__Material apresentado__.
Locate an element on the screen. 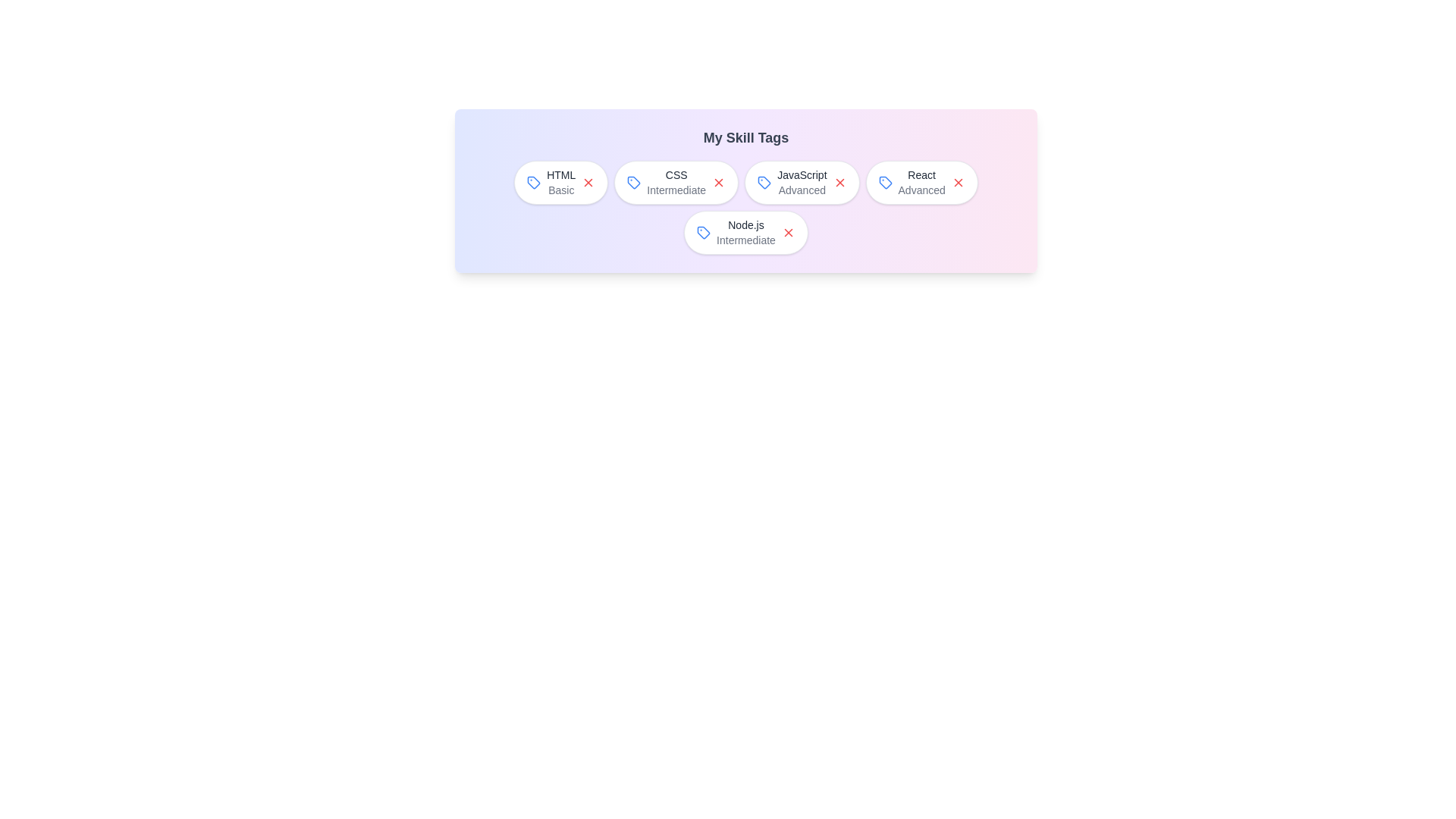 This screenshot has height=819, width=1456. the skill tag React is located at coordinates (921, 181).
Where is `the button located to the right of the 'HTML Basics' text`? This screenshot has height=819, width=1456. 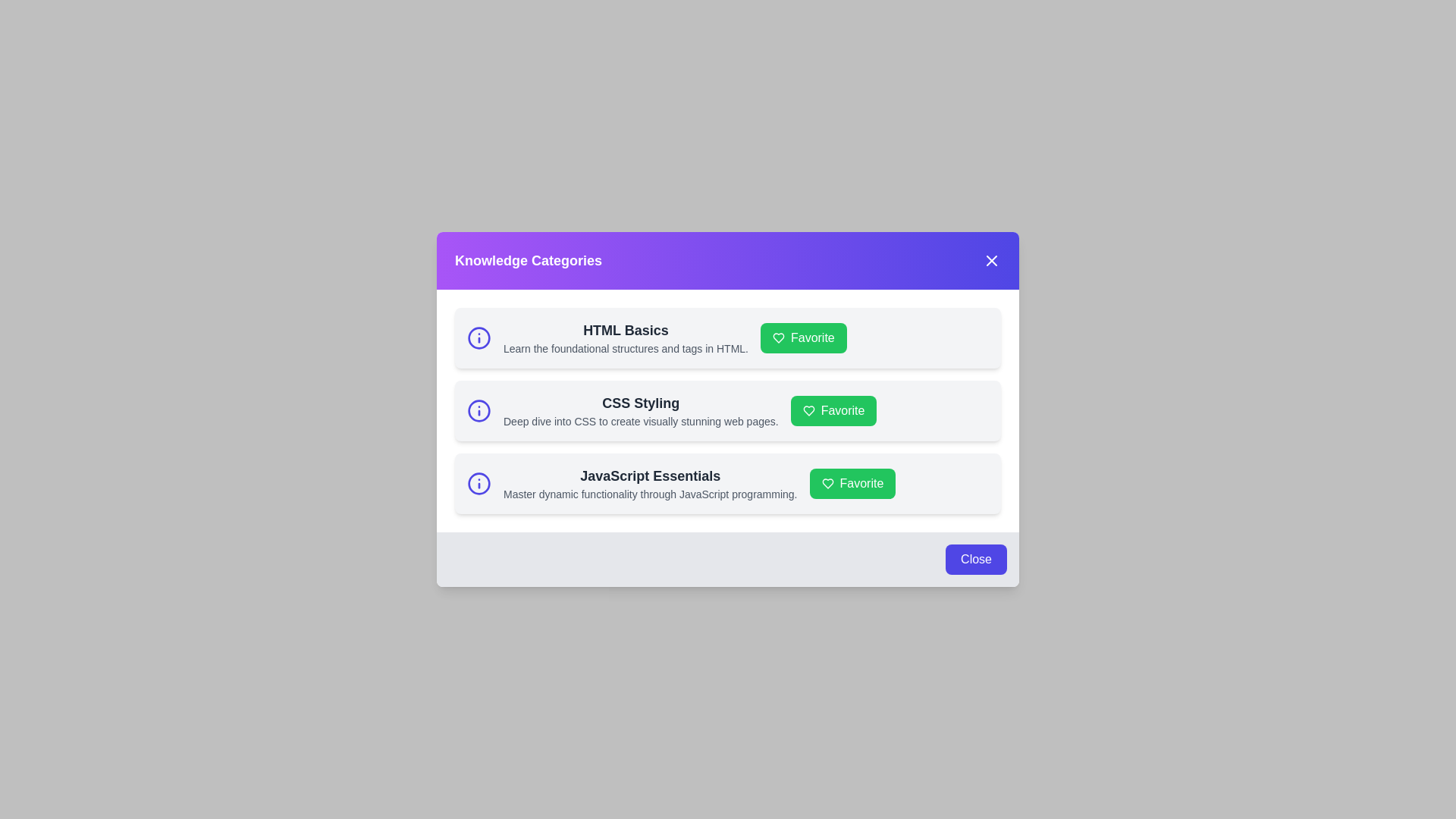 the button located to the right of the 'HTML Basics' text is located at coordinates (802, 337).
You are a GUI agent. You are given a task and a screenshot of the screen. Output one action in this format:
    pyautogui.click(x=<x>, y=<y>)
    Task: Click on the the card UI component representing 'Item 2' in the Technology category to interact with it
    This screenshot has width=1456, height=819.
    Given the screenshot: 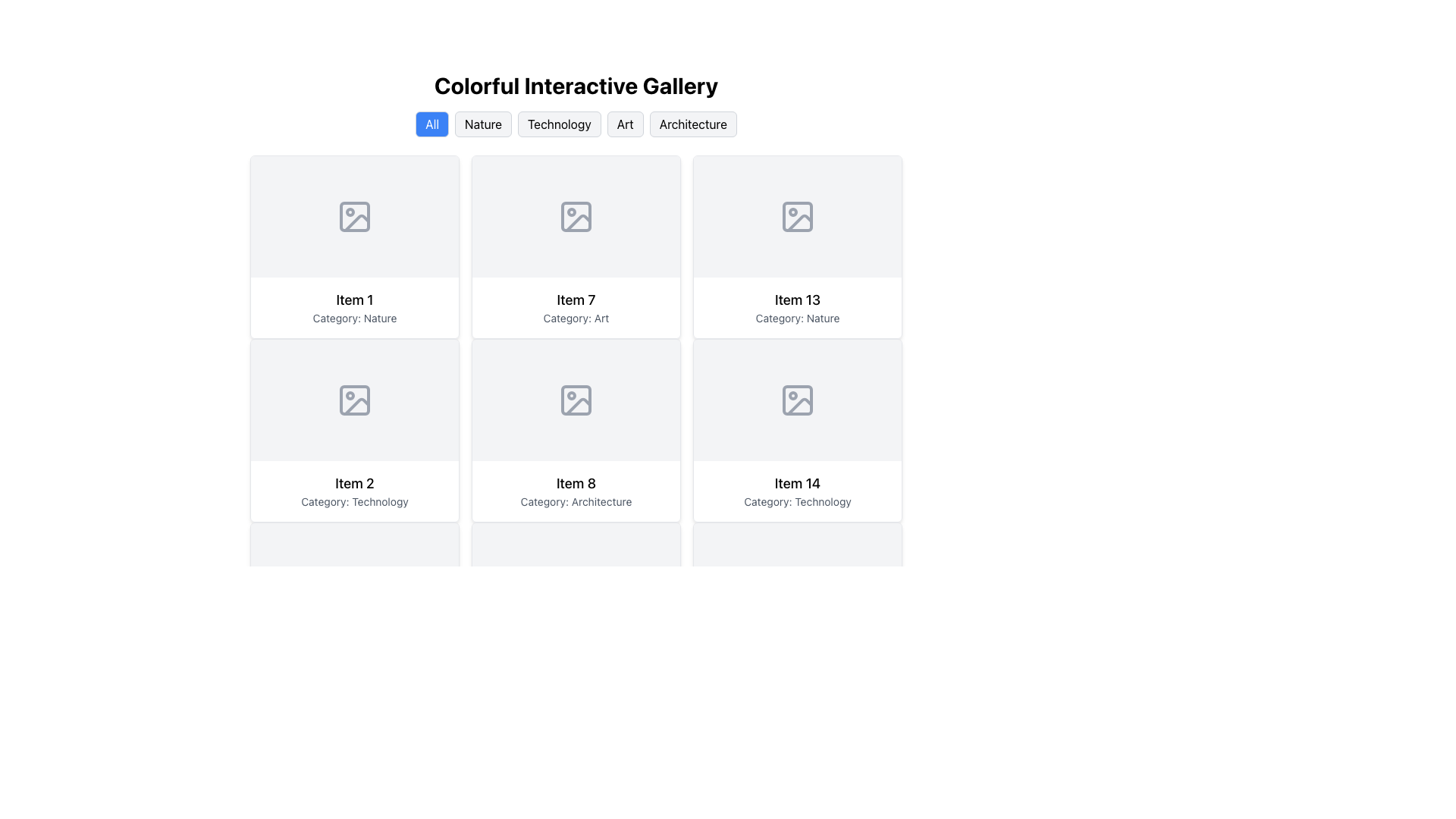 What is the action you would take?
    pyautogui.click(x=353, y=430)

__Instruções__.
Reescreva em lista numerada as linhas da listagem acima, começando na que contém "You are a GUI" e terminando depois da que contém "Task: Click on", com as duas incluídas. Omita as linhas em branco.

__Resultado__.
1. You are a GUI agent. You are given a task and a screenshot of the screen. Output one action in this format:
2.     pyautogui.click(x=<x>, y=<y>)
3.     Task: Click on the the card UI component representing 'Item 2' in the Technology category to interact with it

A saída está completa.